Clarisse Loxton Peacock, born Klara Féhér (died 2004) was a Hungarian-born artist, later styled Lady Dunnett. An admirer of the Italian still life painter Giorgio Morandi, she was particularly known for her own still life compositions, though later in life also painted stylised human forms.[1]
Klara Féhér was born to a Jewish family in Budapest,[2] the daughter of Isobel Féhér.[3] One source gives her date of birth as 7 May 1926,[4] while other sources give her year of birth as 1928.[5] Her Times obituarist reported her age at death as a "closely guarded secret",[1] and she was later reported to have been 90 when she died in 2004.[2]
After study at Budapest University,[4] Féhér came to Bristol, England to study art,[2] matriculating at Bristol University.[4] In one interview she is said to have been eighteen years old when she arrived in England.[6] She trained at the Chelsea School of Art. She went on to postgraduate study at Saint Martin's School of Art and the Central School of Art and Design.[1]
Féhér married the English businessman Grantley Loxton Peacock some time before 1959.[7] She sold her first paintings to the Walker Art Gallery and the San Francisco Museum of Art. After her first exhibition in 1959, her paintings would appear in 17 shows in London, Germany, New York and Paris. The Salon de Paris awarded her the Medaille d'argent.[1]

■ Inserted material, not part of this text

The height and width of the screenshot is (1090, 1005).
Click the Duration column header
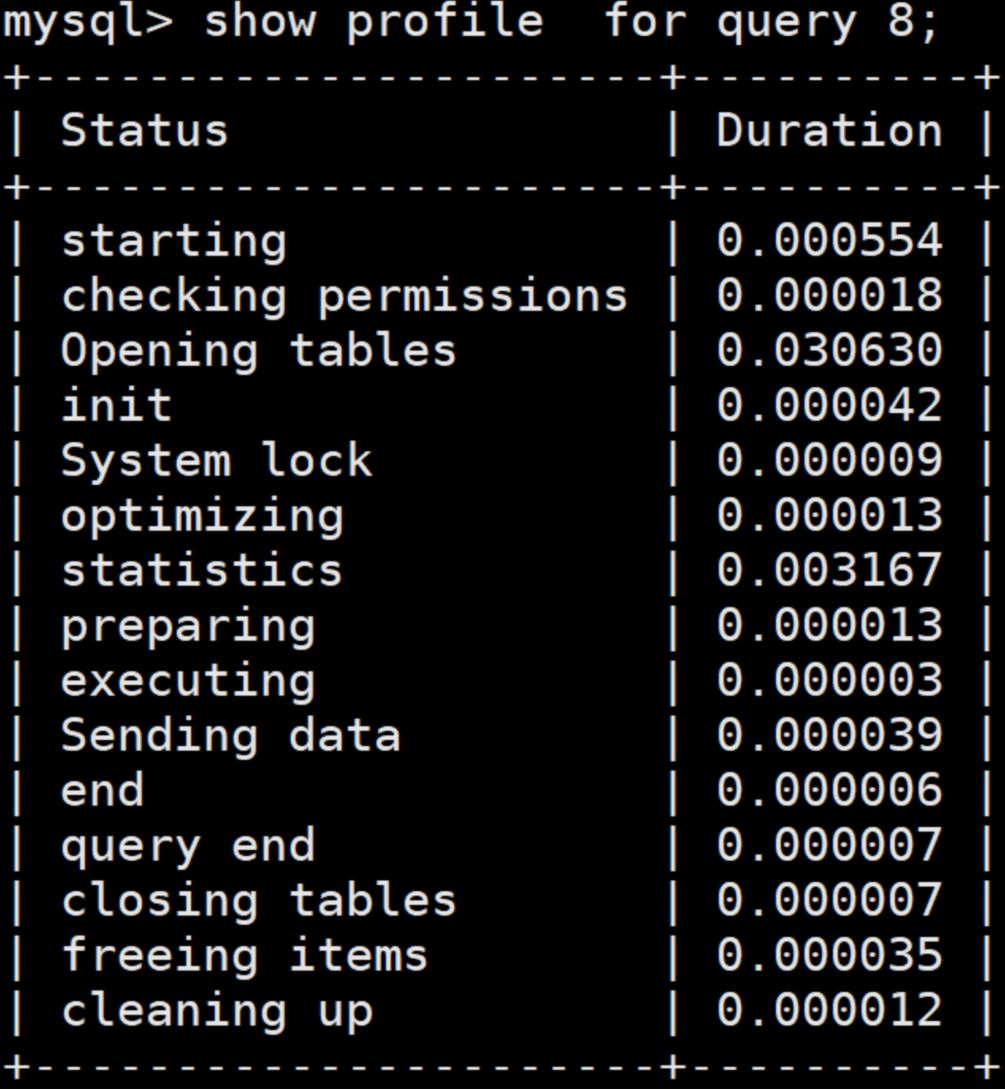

In 1968 her daughter Felicity married Sir Peter Osborne, 17th Baronet:[8] their eldest son would be the politician and newspaper editor George Osborne. In the mid-1970s Clarisse Loxton Peacock commuted between the family house in Kensington and Paris, where her husband was working.[6] He died in 1979, and she married Sir Anthony Grover, the Chairman of Lloyd's Register of Shipping. Sir Anthony died in 1981, and in 1983 she married Sir James Dunnett. Her last exhibition was in 1996. After her third husband died in 1997, she gave up painting, no longer feeling she could keep standing to paint.[1]